A novel tyrosinase biosensor based on hydroxyapatite-chitosan nanocomposite for the detection of phenolic compounds

Abstract

A novel tyrosinase biosensor based on hydroxyapatite nanoparticles (nano-HA)-chitosan nanocomposite has been developed for the detection of phenolic compounds. The uniform and size controlled nano-HA was synthesized by hydrothermal method, and its morphological characterization was examined by transmission electron microscope (TEM). Tyrosinase was then immobilized on a nano-HA-chitosan nanocomposite-modified gold electrode. Electrochemical impedance spectroscopy and cyclic voltammetry were used to characterize the sensing film. The prepared biosensor was applied to determine phenolic compounds by monitoring the reduction signal of the biocatalytically produced quinone species at -0.2 V (vs. saturated calomel electrode). The effects of the pH, temperature and applied potential on the biosensor performance were investigated, and experimental conditions were optimized.
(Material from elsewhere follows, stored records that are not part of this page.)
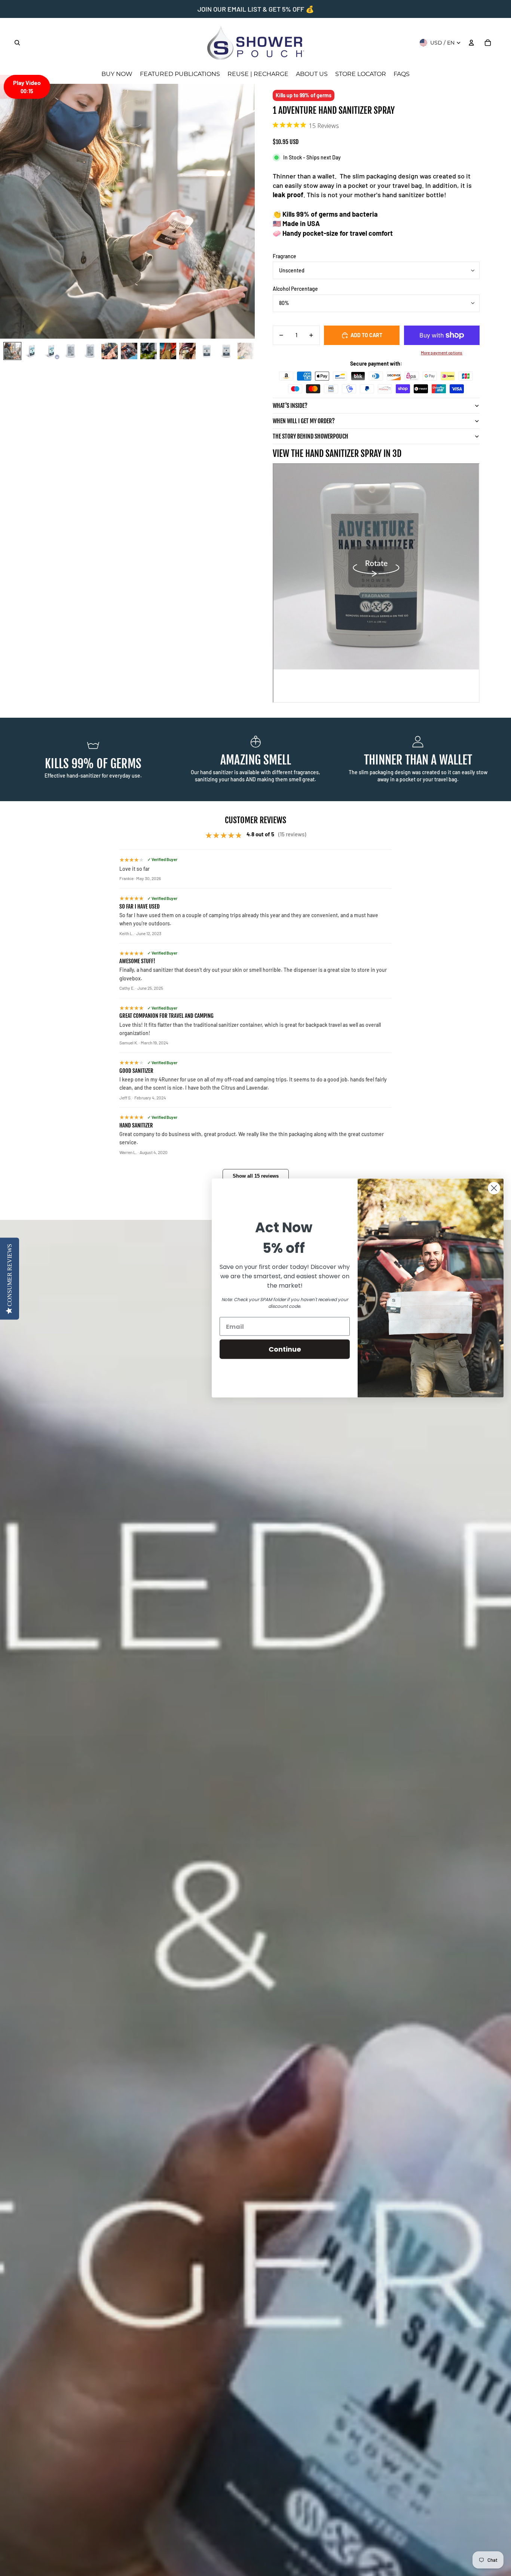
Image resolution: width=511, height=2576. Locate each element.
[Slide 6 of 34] (109, 351)
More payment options (441, 352)
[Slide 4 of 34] (70, 351)
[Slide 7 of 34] (129, 351)
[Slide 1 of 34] (12, 351)
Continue (285, 1349)
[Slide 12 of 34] (226, 351)
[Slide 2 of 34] (32, 351)
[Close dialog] (494, 1188)
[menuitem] (116, 74)
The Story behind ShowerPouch (310, 436)
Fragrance (284, 256)
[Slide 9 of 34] (168, 351)
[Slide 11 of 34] (207, 351)
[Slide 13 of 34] (246, 351)
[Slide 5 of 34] (90, 351)
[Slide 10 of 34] (187, 351)
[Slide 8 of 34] (148, 351)
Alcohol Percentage (295, 289)
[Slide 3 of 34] (51, 351)
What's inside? (290, 405)
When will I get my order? (304, 421)
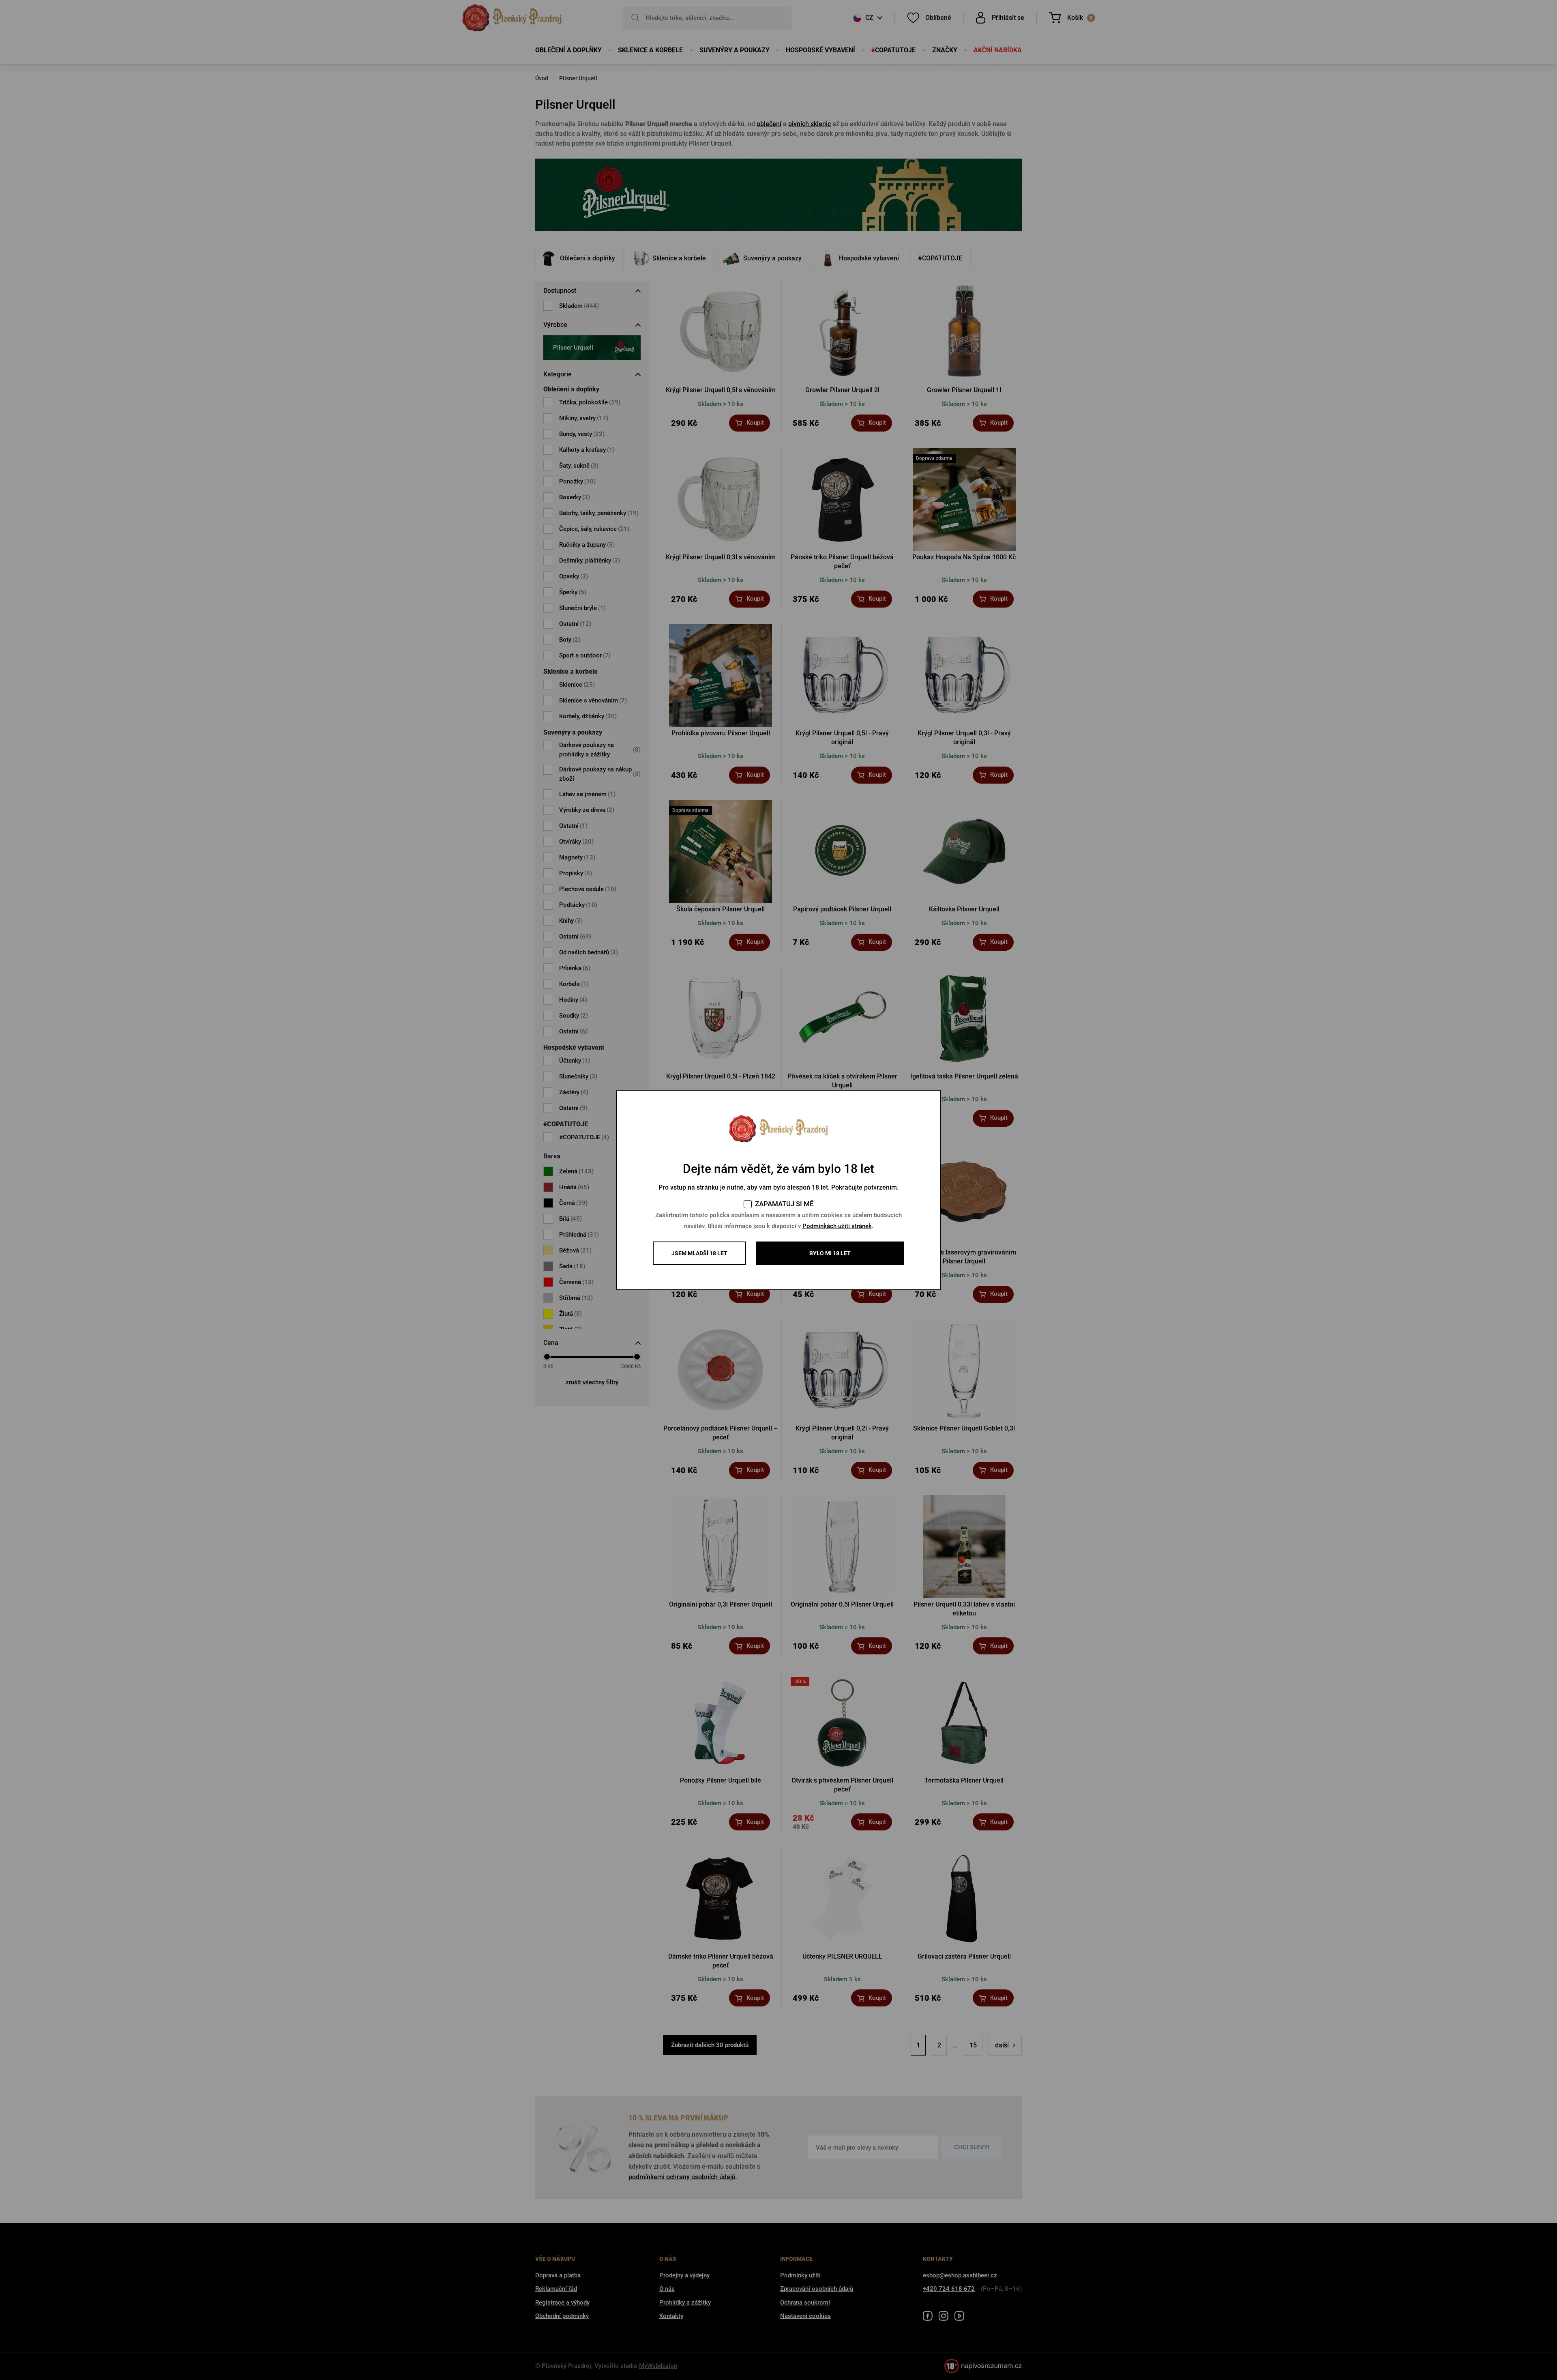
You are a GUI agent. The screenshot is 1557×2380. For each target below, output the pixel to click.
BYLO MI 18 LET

The biosensor exhibited a linear response to catechol over a wide concentration range from 10 nM to 7 microM, with a high sensitivity of 2.11 x 10(3) microA mM(-1) cm(-2), and a limit of detection down to 5 nM (based on S/N=3). The apparent Michaelis-Menten constants of the enzyme electrode were estimated to be 3.16, 1.31 and 3.52 microM for catechol, phenol and m-cresol, respectively. Moreover, the stability and reproducibility of this biosensor were evaluated with satisfactory results.